The scientists and engineers at the Good Housekeeping Research Institute worked with Brown & Wilmanns Environmental, one of the nation’s leading green consultants, as well as other environmental experts, to establish criteria for the Green Good Housekeeping Seal. A summary of the lengthy and detailed application for the GGHS can be found at www.GoodHousekeeping.com/GreenGHSeal.

Before being considered for the GGHS, a product must pass evaluations for the primary Good Housekeeping Seal, which evaluates claims and measures efficacy to ensure it performs as promised, and also represents a limited two-year warranty from Good Housekeeping. If the product passes, it is then reviewed using more in-depth environmental criteria, including the reduction of water use in manufacturing, energy efficiency in manufacturing and product use, ingredient and product safety, packaging reduction, and the brand’s corporate social responsibility.

“The Good Housekeeping Seal was originally created to protect consumers from potentially dangerous products and false claims,” said Rosemary Ellis, editor-in-chief of Good Housekeeping. “Today our readers are interested in making choices that are healthier for their families and for the planet, so we’re continuing our legacy of consumer advocacy with the Green Good Housekeeping Seal, offering consumers a guide, backed by scientific research, for products making significant steps towards being environmentally sound.”
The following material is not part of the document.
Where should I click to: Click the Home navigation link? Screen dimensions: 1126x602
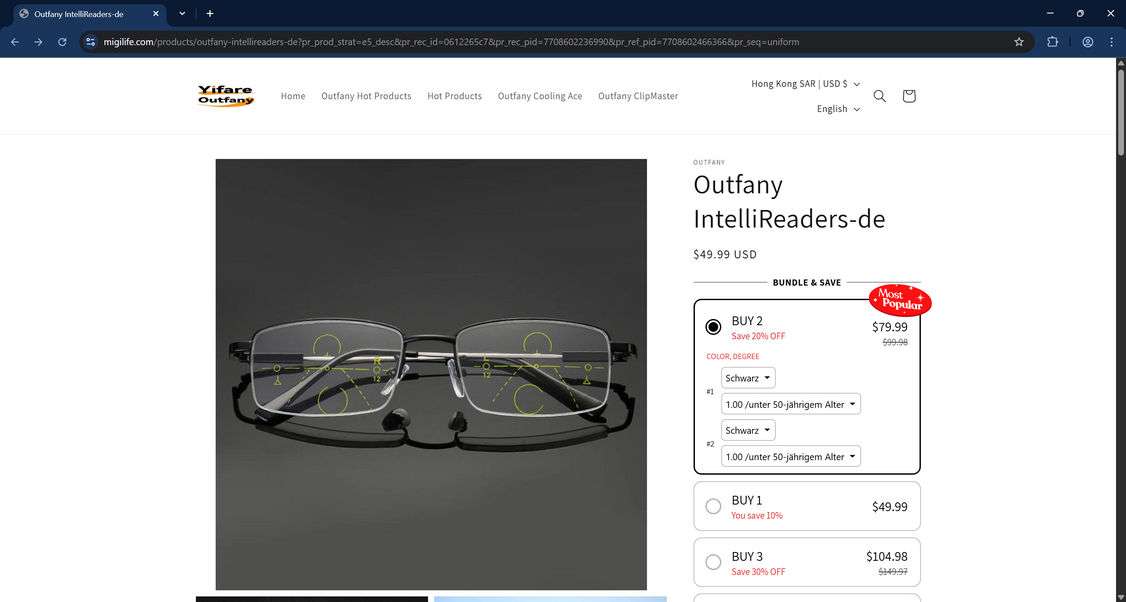292,96
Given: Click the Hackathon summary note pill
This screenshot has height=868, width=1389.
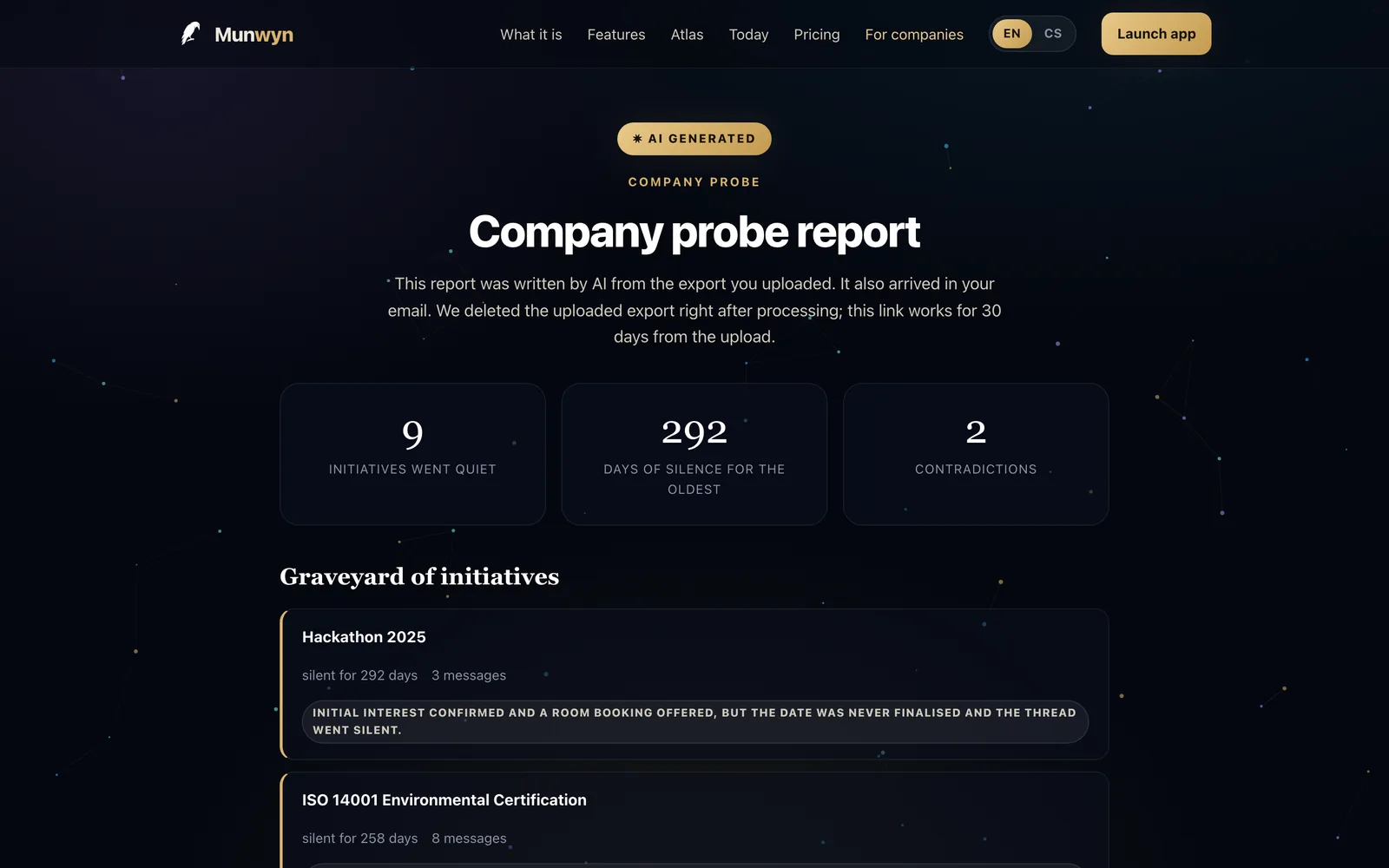Looking at the screenshot, I should click(x=694, y=721).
Products with the Green Good Housekeeping Seal, since they have also earned the primary Good Housekeeping Seal, carry a limited warranty: If the product proves to be defective within two years of purchase, Good Housekeeping will replace the item or refund the consumer.

"There is an overwhelming number of products making green claims in today’s market,” said Miriam Arond, director of the Good Housekeeping Research Institute. “We are recognizing mainstream products making significant efforts in the right direction, and as advances are constantly being made in sustainability efforts, we will continue to reevaluate our green criteria on a regular basis."

Good Housekeeping will continue to introduce products that have earned the Green Good Housekeeping Seal in more than a dozen categories, including building products, home appliances, consumer electronics, textiles, and children’s products.